Another idea about fiction. Why be afraid of the first person? The very situation forces out philosophical issues and also (as I was told) frees you from a dependence (or requirement) on physical description. Well, naturally. If you are more *worried about* issues of internal consistency you are not going to pay so much attention to the details.The *delicious* details of which the actual present consists. The other idea is presenting before the reader a "case." I think this is the most interesting kind of book. The author must also convince themselves this way- the ambivalence is about choosing among several possible ways of understanding things and people.
There is every possibility that I have unconsciously been held back from writing as completely as I am able about others on account of certain kinds of anxieties. The point is not so much to catalogue these anxieties but to circumvent them. Reading "Howard's End" has effected me in many ways, but one of these ways is to review thoughts about these issues.

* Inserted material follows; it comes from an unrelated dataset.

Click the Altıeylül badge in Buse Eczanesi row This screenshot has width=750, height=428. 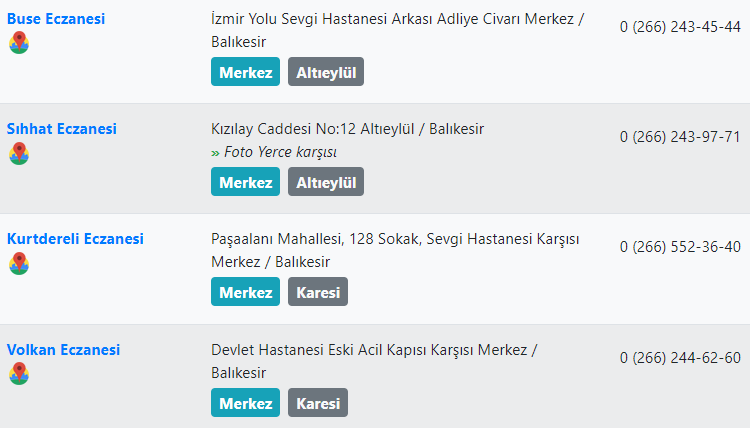click(326, 72)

Words reveal us at the same moment we reveal them. It is as much the need to try to control what they reveal as it is to use them to reveal.

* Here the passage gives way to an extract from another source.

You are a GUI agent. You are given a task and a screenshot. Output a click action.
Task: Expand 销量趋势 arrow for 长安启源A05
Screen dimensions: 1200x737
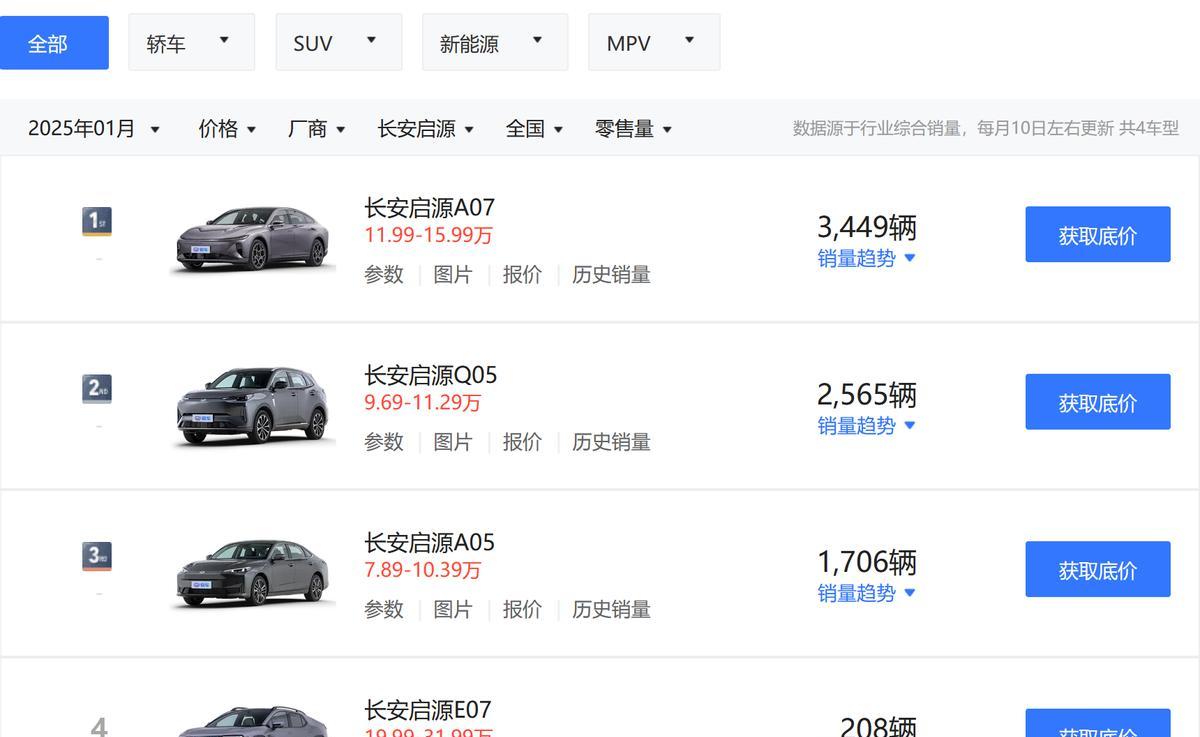[x=909, y=592]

Words reveal us at the same moment we use them to reveal anything. This is primarily what is so absorbing about them and why we turn to them or wish to at nearly every significant moment of our experience. Both literature and psychoanalysis consists of the things we say to ourselves, and to each other. But these things we say we always say in words and these words often have somethiing to say of their own back to us. This is how language itself comes to be part of our lives in the same way that beliefs and wishes and memories become part of our lives. As I came to realize this with more and more conviction, my desire to express this conviction to others became more a part of my desire to write.